GIVEN INSTRUCTION:
Copy out everything from the line containing "This screenshot has height=840, width=1400." down to the line containing "Action: (903, 361)", swapping "Monitoring details" for "Alert details" and leaving the rest untouched.

Items listed in a dataset:
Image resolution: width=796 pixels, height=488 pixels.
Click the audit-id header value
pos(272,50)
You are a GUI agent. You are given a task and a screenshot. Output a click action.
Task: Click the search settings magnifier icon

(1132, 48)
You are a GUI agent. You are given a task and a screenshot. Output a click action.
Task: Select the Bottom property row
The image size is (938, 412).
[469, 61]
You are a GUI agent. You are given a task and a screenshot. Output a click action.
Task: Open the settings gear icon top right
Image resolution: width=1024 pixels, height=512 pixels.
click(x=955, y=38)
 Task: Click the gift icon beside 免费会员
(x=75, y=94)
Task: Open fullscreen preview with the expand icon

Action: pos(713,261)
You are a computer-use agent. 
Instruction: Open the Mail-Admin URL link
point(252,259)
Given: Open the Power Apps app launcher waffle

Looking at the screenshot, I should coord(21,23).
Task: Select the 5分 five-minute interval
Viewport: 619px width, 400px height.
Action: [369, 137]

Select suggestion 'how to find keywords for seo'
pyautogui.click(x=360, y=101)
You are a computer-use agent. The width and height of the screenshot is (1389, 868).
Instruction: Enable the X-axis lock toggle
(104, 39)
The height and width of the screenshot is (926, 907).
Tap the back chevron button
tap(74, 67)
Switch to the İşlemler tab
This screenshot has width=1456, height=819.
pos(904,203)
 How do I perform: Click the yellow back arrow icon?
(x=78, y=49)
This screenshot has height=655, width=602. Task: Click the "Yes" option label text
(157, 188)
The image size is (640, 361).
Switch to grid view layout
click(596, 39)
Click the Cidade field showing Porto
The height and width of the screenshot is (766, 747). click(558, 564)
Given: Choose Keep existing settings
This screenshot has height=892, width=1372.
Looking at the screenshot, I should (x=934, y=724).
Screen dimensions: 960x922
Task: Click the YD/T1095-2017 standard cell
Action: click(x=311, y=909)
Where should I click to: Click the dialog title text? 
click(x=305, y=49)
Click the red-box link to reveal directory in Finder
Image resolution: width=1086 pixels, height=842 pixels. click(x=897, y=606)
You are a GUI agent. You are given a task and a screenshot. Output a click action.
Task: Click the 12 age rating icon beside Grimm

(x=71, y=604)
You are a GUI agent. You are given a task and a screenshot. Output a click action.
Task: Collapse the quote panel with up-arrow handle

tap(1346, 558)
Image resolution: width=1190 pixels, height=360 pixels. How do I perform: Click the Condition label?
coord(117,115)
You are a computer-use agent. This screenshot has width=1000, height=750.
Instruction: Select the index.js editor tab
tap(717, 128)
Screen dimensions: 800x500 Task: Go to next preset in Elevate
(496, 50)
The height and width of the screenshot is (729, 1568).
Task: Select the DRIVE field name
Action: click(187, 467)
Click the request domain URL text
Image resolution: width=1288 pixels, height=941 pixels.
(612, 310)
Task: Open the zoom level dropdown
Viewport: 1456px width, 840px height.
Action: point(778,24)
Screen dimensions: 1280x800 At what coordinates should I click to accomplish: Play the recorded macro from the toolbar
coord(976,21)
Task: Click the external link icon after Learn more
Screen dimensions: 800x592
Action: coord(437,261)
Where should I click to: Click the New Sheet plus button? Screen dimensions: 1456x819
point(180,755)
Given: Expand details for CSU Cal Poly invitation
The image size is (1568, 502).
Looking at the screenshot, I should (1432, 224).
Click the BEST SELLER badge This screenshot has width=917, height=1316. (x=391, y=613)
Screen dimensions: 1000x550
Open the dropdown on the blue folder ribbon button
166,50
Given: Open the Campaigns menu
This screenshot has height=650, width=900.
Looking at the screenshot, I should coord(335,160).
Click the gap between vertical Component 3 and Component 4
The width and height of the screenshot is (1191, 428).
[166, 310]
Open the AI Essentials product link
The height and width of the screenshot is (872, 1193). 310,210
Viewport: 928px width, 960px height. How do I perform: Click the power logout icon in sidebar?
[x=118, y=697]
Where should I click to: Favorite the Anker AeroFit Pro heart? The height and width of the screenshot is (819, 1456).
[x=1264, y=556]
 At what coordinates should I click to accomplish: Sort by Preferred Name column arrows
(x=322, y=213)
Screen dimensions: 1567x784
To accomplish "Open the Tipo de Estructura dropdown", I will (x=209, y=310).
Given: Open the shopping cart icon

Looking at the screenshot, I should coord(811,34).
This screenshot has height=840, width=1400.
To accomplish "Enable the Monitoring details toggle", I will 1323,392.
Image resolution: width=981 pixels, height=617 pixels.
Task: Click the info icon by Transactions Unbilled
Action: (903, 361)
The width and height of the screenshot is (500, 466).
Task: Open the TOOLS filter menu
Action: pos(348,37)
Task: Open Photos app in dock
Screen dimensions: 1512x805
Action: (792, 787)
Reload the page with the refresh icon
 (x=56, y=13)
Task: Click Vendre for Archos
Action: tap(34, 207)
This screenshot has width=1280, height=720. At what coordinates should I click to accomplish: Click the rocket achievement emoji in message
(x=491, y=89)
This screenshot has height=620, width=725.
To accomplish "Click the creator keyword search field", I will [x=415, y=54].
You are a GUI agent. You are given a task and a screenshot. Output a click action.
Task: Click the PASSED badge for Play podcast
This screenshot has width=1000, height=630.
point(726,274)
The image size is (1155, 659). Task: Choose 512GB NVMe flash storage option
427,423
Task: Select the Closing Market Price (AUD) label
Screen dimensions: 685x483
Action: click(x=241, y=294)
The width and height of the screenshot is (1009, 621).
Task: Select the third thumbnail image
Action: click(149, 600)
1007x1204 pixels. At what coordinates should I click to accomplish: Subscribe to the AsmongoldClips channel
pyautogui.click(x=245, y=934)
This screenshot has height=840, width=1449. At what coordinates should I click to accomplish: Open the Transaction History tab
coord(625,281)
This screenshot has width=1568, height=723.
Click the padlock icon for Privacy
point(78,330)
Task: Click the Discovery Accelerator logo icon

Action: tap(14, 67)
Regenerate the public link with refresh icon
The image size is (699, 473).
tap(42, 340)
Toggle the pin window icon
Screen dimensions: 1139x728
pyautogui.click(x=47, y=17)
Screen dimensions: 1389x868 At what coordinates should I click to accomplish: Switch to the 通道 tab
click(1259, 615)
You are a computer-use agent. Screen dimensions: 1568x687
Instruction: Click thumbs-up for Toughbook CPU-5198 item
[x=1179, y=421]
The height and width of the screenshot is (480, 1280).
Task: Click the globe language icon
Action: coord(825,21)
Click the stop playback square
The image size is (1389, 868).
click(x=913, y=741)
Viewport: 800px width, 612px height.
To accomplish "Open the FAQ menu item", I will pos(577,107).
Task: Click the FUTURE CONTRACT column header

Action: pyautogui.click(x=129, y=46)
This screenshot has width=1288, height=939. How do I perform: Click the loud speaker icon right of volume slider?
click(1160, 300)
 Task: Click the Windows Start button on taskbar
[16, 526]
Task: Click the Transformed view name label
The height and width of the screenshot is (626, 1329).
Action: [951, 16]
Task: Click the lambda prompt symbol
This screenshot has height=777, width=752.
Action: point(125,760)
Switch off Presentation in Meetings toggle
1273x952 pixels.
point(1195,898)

FINAL RESULT:
This screenshot has height=840, width=1400.
To accomplish "Enable the Alert details toggle", I will 1323,392.
Image resolution: width=981 pixels, height=617 pixels.
Task: Click the info icon by Transactions Unbilled
Action: (903, 361)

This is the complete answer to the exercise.